The trapdoor was closed, just as he had left it. Heath and Ashbury followed him into the kitchen with some difficulty. Heath’s artificial leg wasn’t made for hiking over bodies.
‘I couldn’t leave New York until I was sure we had Sheriff Robertson and the padre,’ he said. ‘They were in transit. We came straight here.’
‘Karen said you would . . . do . . . She said there were five of us?’
Dave trailed off. Not sure what he was even trying to say.
Heath frowned but nodded.
‘Mr Johnson remains in LA. He is, ah, working with another agency.’

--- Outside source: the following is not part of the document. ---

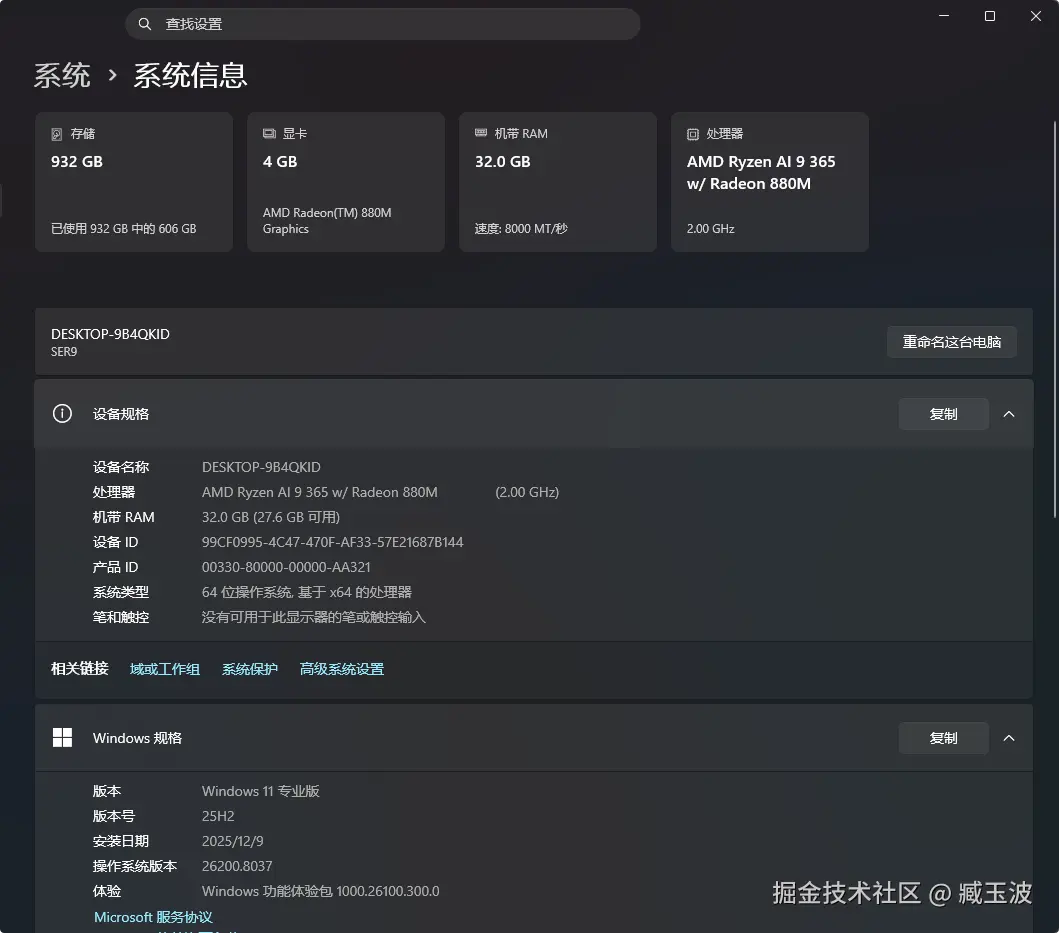The height and width of the screenshot is (933, 1059).
Task: Collapse the 设备规格 section via its chevron
Action: click(x=1009, y=413)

Something about that sounded familiar, but Dave couldn’t figure it out and right now he didn’t care. Instead he kneeled down at the trapdoor and knocked on the thick wooden boards. Nothing. He pulled at the ring and heaved the door open. It swung and fell to the flagstones with a crash. Dave flinched away at the last moment in case Pat decided to let him have another face full of shot.
‘It’s me,’ he said. ‘It’s over.’
Another lie. But one he could live with.
His heart felt as though it was slowing, possibly stopping, as he peered into the darkness. Nothing moved down there. No sound reached him from below.
Until he heard Annie.
‘Dave? Is that you? Can we come out now?’
Dave’s knees gave out and he collapsed to the gore-slicked floor.
Heath appeared beside him and helped Dave back to his feet. Emmeline produced a small torch which she shone down the hole.
‘I’m sorry about Zach,’ Dave said. ‘He died. He’s gone.’
Emmeline stiffened for a moment and he saw her working her jaw, biting down hard on the need to say something she probably meant and might even regret. Heath took in the news with a brusque nod, turning down of the corners of his mouth. The first face appeared in the small square of thin light that penetrated down into the root cellar.
O’Halloran, still holding his shotgun, pointing it up into Hooper’s face.
‘Third time lucky, Pat,’ Dave croaked. Annie appeared behind her father, looked worried.
‘Your friend, Igor. He’s not well,’ she said. ‘We looked after him as best –’
‘Medic!’ Heath cried out. ‘Medic! Stat!’
Two navy corpsmen bustled past Heath, Em and Hooper, and dropped down the wooden ladder into the cellar. They disappeared into the darkness as Dave’s two sons appeared out of it into the light of Emmeline’s torch.
‘Dad?’ said Toby. ‘Can we come out now?’
Dave looked around what he could see of the house. It was rotten with death. But there was nothing for it.
‘Sure,’ he croaked, ‘come on up. But just know, it’s not pretty.’
Em and Pat helped Annie climb the ladder first. Heath peered down into the hole, anxious for news of Igor. The old man and the boys came up after Annie.
‘Oh my god,’ she breathed when she could see just a little of what had happened. ‘Your friends? Are they all right? Karen and Zach?’
Dave shook his head.
‘Zach’s dead. Karen . . . I don’t know . . .’ he trailed off as more medics arrived, hauling a stretcher, and dropped into the cellar.
‘I’ll live.’
They all turned toward the familiar voice which now sounded different to Dave. Her accent, he thought. Her real accent. She’s not pretending anymore. She looked about as bad as he felt.